───── DATA PROVIDED ─────
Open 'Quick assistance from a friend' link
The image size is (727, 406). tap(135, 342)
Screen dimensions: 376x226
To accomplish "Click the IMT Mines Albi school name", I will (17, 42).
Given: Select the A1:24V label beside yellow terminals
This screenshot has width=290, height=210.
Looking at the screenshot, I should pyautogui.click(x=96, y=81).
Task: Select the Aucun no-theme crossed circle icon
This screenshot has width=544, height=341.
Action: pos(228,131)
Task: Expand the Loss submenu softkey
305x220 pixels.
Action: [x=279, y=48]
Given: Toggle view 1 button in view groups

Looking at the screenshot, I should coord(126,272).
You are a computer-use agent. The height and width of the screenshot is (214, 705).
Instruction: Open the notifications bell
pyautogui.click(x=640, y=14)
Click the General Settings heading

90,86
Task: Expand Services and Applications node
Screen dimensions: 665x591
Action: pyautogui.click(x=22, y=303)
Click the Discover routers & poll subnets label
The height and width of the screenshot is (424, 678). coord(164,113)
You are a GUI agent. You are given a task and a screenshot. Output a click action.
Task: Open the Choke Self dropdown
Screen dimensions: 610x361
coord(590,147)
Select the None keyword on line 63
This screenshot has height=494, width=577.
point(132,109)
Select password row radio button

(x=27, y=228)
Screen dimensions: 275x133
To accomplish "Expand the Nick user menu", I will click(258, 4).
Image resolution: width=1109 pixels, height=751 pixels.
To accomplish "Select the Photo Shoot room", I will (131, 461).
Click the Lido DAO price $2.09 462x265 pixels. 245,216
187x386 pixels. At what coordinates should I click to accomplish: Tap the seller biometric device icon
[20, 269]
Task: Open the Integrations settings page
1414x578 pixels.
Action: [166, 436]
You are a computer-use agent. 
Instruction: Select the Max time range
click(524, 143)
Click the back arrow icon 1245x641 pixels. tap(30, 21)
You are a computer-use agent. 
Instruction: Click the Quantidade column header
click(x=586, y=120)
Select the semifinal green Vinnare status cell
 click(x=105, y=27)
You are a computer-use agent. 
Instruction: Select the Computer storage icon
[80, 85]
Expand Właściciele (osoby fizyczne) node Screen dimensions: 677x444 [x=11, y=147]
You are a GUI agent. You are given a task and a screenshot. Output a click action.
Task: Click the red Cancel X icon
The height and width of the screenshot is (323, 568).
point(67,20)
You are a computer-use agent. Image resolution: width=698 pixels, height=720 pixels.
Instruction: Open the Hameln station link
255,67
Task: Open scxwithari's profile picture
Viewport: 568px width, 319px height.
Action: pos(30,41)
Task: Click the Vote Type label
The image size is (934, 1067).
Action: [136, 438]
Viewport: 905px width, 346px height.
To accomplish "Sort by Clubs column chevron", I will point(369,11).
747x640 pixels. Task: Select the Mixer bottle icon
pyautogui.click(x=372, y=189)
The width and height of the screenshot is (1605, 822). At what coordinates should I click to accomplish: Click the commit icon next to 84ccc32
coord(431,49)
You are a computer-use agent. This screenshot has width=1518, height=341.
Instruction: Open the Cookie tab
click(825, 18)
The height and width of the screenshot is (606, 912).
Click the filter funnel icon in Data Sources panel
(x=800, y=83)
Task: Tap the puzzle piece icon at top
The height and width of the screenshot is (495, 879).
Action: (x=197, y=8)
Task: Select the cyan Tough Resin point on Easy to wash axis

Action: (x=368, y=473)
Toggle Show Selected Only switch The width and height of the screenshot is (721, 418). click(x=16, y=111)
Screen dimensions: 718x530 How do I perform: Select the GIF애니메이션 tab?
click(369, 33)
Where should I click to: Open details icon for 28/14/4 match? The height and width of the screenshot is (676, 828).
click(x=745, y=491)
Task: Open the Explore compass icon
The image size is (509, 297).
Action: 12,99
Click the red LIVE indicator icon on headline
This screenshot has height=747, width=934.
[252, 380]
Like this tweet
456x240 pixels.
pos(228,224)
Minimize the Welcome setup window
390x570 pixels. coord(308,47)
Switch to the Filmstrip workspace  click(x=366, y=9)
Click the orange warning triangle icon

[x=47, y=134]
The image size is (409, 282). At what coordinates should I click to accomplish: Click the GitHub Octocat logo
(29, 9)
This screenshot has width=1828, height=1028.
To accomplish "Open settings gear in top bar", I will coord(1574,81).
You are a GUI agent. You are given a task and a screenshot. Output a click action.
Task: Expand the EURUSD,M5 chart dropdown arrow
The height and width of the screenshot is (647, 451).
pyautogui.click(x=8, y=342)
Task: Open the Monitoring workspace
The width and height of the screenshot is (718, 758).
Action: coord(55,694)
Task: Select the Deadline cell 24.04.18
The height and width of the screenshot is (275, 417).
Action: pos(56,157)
─────
(TASK REQUIREMENTS) The word "will": say how many lines of the records hold it, and give nothing but the number.

(SOLUTION FOR THIS EXERCISE) 5